SELECTED TEXT
★ ★ ★
Maybe you are working in a traditional enterprise shop, wanting to achieve a little more team efficiency when there are still meetings that include arguing over ITIL questions like, “When does a change become a release?” Or perhaps you’re a small startup that just doesn’t know where to start. This article will walk through some of the basic tools and integration points that will make your life better, get the results you want, and get you started down the path to leveraging ChatOps.
First, let’s define ChatOps
A solid, centralized, programmable communications channel is key to a modern operations team. Leveraging these platforms (for example, Slack), is the cornerstone to an up-and-coming area of operational management called ChatOps (or less commonly, BotOps).
ChatOps is where your communications platform can become an interactive control panel for your operational universe. You have “conversations” with purpose-built interactive processes registered as users on the communications service. Each autonomous user (a.k.a. a “bot”), will either listen for keywords in a channel before doing anything, or they can be interacted with through a direct chat. During the conversation, a bot will ask questions in natural language until it has the information it needs to submit the request for processing. It will then respond with success, or any errors that were returned (or whatever information you requested, like current CPU usage on server XYZ).
Communications platform
The core to any successful ops team, or any team for that matter, is being able to get in contact and have a group conversation. The current platform of choice for teams of all sizes is Slack. For many, its roots hold true to what made IRC great, and it has the ability to be a truly modern and mobile platform. Slack also has lots of existing third-party integrations available to talk to most popular services. Its ever-expanding list of features includes the recent introduction of voice and video calling. (And you can’t forget the starting price of $0.)
Let’s set up our own Slack for use in this article.
Step 1 – Go to http://www.slack.com/ and enter your email address on the main page.
Step 2 – Enter the 6-digit code to send to your email address.
Step 3 – Create your main account and set the password.
Step 4 – Explain what it is for—Options include home, work, shared interest, or other. Other has an extra field to fill out.
Step 5 – Name your Slack community.
Of course, Slack will validate if it is free or not.
Step 7 – You have a community.
★ ★ ★
STORED RECORDS
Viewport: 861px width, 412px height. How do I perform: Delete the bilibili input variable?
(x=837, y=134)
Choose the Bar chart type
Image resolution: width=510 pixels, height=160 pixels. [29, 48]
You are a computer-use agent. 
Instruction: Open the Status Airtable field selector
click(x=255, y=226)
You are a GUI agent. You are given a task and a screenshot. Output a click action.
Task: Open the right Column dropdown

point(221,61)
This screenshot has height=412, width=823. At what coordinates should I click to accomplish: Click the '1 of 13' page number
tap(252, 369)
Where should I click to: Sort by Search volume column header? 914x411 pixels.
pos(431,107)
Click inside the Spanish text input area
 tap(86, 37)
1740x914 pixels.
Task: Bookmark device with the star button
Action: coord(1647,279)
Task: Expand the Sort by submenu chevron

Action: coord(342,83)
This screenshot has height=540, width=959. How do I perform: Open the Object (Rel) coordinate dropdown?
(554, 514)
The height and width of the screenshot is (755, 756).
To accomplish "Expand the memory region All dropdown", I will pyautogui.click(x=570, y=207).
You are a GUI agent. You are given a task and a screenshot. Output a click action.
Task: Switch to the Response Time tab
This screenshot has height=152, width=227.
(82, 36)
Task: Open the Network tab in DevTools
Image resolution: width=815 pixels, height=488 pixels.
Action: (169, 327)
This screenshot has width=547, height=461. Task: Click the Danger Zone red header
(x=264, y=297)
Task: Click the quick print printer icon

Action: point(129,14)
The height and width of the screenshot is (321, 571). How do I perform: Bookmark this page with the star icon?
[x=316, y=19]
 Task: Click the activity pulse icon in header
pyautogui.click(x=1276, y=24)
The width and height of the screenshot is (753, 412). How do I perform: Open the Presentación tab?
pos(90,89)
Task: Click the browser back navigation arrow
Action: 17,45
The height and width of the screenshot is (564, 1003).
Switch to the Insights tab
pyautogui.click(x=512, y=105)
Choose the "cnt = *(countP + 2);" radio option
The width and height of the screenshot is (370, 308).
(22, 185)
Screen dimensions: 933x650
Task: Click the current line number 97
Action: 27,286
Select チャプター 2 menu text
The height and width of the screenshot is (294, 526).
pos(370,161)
★ ★ ★
PROBLEM DETAILS
In the ChatOps article, what less common name is given for ChatOps?

ANSWER TO THE PROBLEM
BotOps